> **Work to be completed**: Can you format the lines from the one with "Click the 결제완료 status text" to the one with "(x=124, y=1067)", both included, as a Markdown table with the columns No. and Line? Skip blank lines and leave the pictures out.

> **Provided records**:
----------

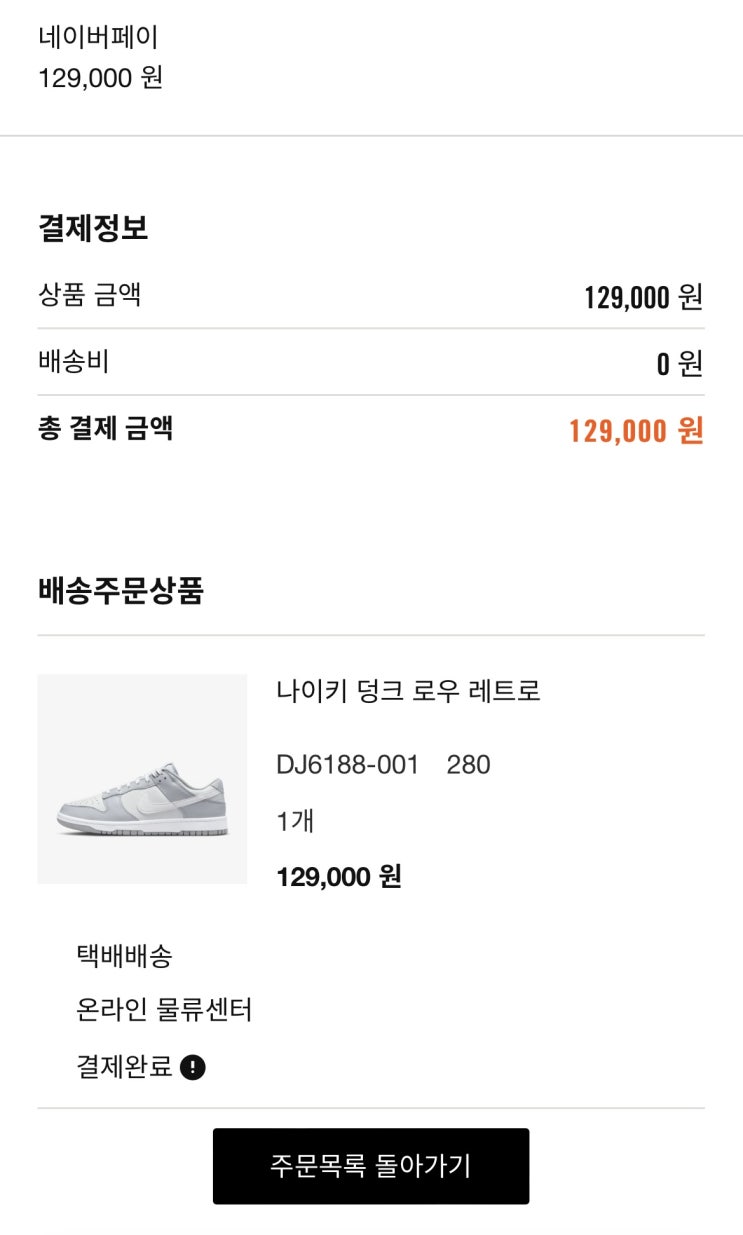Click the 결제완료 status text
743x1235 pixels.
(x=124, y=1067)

----------

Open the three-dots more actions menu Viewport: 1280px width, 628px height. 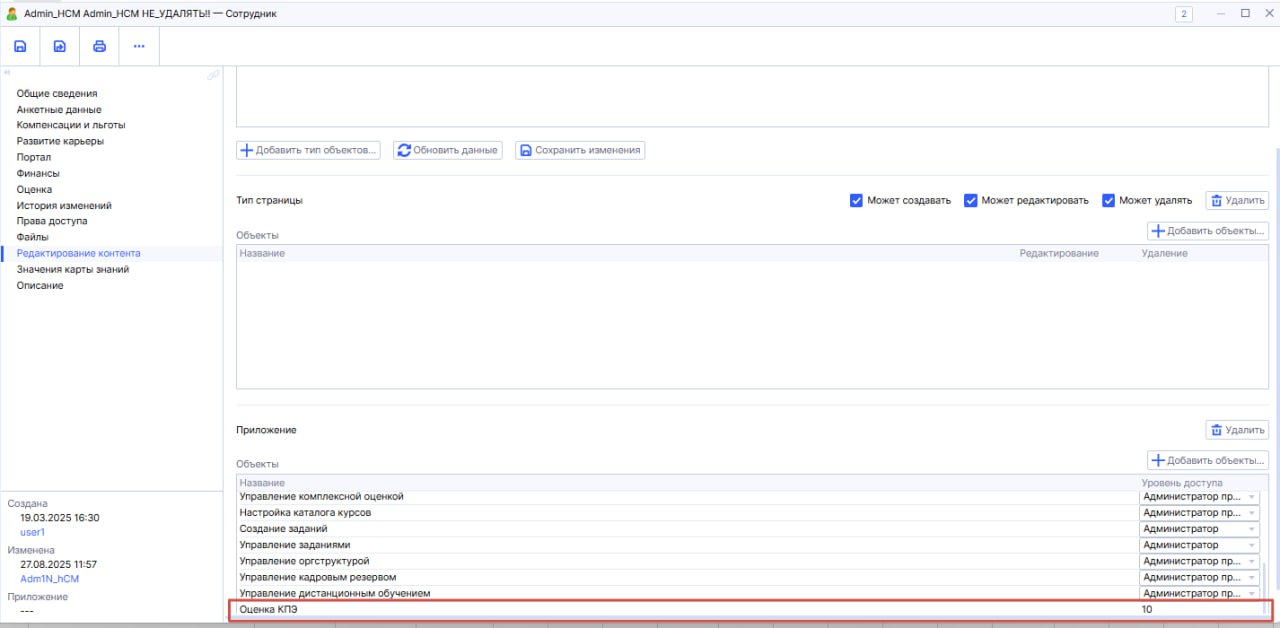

----------

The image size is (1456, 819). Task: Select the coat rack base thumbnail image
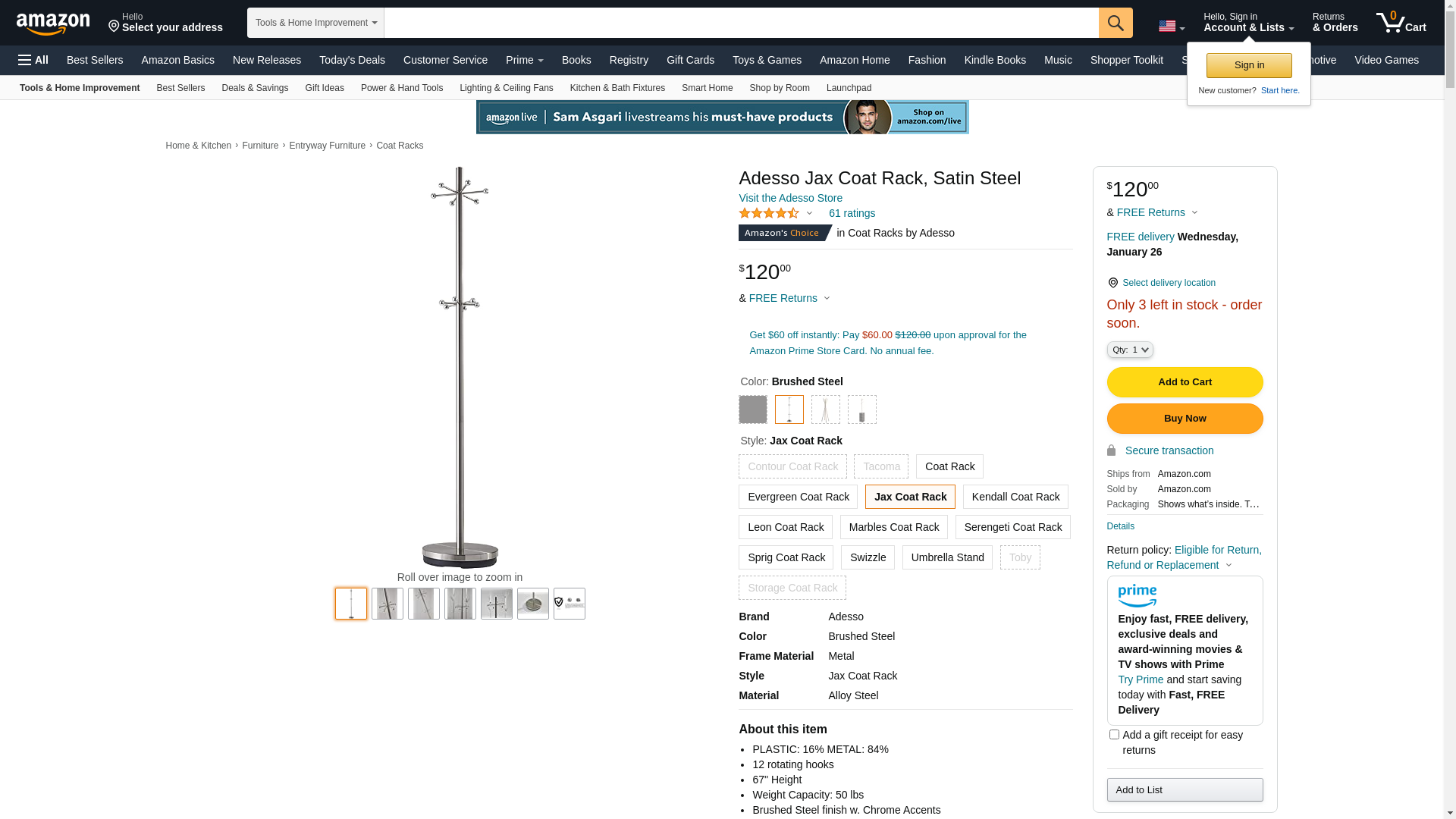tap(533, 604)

----------

> **Output**:
| No. | Line |
|---|---|
| 1 | Click the 결제완료 status text |
| 2 | 743x1235 pixels. |
| 3 | (x=124, y=1067) |